Thursday, November 08, 2007

Perils on the path of democracy

Recent developments in Fiji where the elected government was forcibly removed from office, and Zimbabwe where the members of the Opposition were not only prevented from holding a rally but were arrested and beaten by the police while in custody brings into sharper focus the perils on the path of a liberal democracy. Closer to home, Pakistan where the chief justice was suspended under circumstance which undermines the separation of powers and the rule of law is a clear indication of how a system is manipulated by a military dictator. These are situations when the majority consent through the process of an election is withheld and it calls for a re-examination of the Rule of Law and the concept of democracy as mentioned here on the Commonwealth Human Rights Initiative newsletter.

The Commonwealth Human Rights Initiative is an international non-governmental organisation formed to support Human Rights and particularly to support the implementation of the Harare Declaration which set out the Commonwealth's core principles and values, for the countries of the Commonwealth of Nations.

The developed West imposes upon developing countries, the traditions of democracy as experienced by them. The starting point for most countries like Maldives, struggling on the path of democracy could be the public voting and majority rule, most people can choose for all of us, and majorities can impose their will on minorities.

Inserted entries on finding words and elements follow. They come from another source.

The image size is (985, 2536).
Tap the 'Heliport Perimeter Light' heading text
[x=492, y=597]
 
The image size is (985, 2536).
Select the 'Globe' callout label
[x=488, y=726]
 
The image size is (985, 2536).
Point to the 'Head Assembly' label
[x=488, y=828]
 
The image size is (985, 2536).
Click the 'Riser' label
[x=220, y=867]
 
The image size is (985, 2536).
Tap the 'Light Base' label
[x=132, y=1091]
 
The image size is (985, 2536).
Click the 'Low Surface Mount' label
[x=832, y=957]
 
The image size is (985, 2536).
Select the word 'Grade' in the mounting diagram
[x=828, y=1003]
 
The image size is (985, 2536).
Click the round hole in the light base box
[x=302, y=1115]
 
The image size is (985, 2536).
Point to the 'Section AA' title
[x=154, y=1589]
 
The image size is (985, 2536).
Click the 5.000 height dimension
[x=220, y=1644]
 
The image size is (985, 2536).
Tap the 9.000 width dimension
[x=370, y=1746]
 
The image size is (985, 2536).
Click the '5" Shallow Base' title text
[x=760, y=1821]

Collective decisions affect us all only because the majority is empowered to force its will on everyone. We have begun to see this process get played out in Maldives. For example, recently when a constitutional amendment was proposed by a leading critic of police powers from the MDP, even activists from the MDP reacted with horror. Clause twenty five of the draft bill of rights had read, “no person shall be arrested or detained without reasonable and probable grounds to believe he has committed an offence.”

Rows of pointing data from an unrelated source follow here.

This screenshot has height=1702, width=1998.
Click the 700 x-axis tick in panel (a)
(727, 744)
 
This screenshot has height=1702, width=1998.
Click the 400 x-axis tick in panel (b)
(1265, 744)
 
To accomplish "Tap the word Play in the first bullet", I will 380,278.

The MDP sponsored amendment allows a police officer to detain anyone, “he believes may commit an offence.”

The amendment was passed in the Special Majlis with the MDP splitting its vote on both sides. Thus sweeping powers are given to law enforcement by the collective will of majority. Now the people could be faced with situations of saving themselves from the tyranny of the majority who get to choose something for everyone.

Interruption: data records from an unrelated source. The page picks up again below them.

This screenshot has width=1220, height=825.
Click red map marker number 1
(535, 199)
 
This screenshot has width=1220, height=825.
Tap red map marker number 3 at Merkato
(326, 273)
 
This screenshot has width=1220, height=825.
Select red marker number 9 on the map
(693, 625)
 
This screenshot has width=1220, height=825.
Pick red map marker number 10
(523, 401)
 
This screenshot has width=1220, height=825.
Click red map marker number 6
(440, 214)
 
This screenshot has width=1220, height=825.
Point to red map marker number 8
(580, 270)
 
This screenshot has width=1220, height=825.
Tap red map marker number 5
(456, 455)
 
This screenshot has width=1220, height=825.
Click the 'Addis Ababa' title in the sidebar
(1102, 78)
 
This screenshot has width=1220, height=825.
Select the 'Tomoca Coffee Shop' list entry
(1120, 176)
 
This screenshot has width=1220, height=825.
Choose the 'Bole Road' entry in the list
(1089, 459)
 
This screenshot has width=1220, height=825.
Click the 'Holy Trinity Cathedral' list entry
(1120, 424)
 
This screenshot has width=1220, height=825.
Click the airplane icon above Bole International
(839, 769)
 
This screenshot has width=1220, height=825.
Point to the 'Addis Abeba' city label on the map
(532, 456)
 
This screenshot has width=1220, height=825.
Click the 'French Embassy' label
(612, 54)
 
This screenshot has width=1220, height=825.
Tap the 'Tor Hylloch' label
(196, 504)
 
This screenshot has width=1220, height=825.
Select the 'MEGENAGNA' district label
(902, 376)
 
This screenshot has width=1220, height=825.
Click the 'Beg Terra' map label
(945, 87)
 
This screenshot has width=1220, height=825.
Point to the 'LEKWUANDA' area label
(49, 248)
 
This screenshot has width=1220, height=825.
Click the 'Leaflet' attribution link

As Fareed Zakariya, Editor of Newsweek International who explained the term "illiberal democracy", the real key to freedom is to secure people from tyranny by the majority, or freedom from democracy.


For much of modern history, what characterized governments in Europe and North America, and differentiated them from those around the world, was not democracy but constitutional liberalism. The "Western model of government" is best symbolized not by the mass plebiscite but the impartial judge. (Fareed Zakaria, The Future of Freedom, p. 20.)


Eighty years ago, Woodrow Wilson took America into the 20th century with a challenge to make the world safe for democracy. As we enter the 21st century, Fareed Zakariya envisions our task is to make democracy safe for the world.

With all its flaws, democracy — represents the “last best hope” for people around the world. But it needs to be secured and strengthened for our times. Maldives is at the threshold of this challenge now.

4 comments:

Anonymous said...

In places like US UK and Australia, laws have been amended to give "extra" power to the police. This "extra" bit has violated peoples rights to the extent which these countries has never experienced it in recent times. In US in the name of fight against terror, the authorities can listen to peoples phone calls. They even asked google to give them information on search histories.

So what you are saying is not totally correct.

mhilmyh said...

Hi maldiveshealth

Yes, in US UK and Australia, laws have been amended to give extra power to fight terror as they should. Many other countries are doing so too. The US patriot act gives draconian powers to protect the US against such threats. In all these cases the collective will of the majority is enforced and that is the way a democracy works.

What exactly is not totally correct in what I have expressed?

Anonymous said...

The collective will of the majority is not enforced in the laws giving this extra power to the police. People are outrageously against it. An example was how they Handled a ceratin Dr. Haneefs case. He was used as a political pawn and now only the secrets are emerging. Dirty . very dirty. I am not sure how you are defining the collective will of the majority as?

mhilmyh said...

maldiveshealth

The semantics of how I used the 'collective will of the majority' has caused the confusion.
I meant such will as represented by elected members of parliament and expressed in the Majlis and Special Majlis. The opposition has a adversarial role in parliamentary democracy. The case of special powers shows the opposition failed to keep party line discipline in the voting resulting a bill that gets passed contrary to popular opposition support. The point is, this is politics and the better an electorate is informed the better they can pressure their elected reps to make the right choice.

Australian Govt cancelling of Indian Dr Haneef’s visa now appears to be clearly motivated by political imperatives, not security concerns as they tried to frame him a terror suspect. Assume this is the case you referred to. It shows politics is dirty, nasty and ruthless.

But Maldives is a small country and we don't have to resort to such dirty tactics just becoz we are following democracy.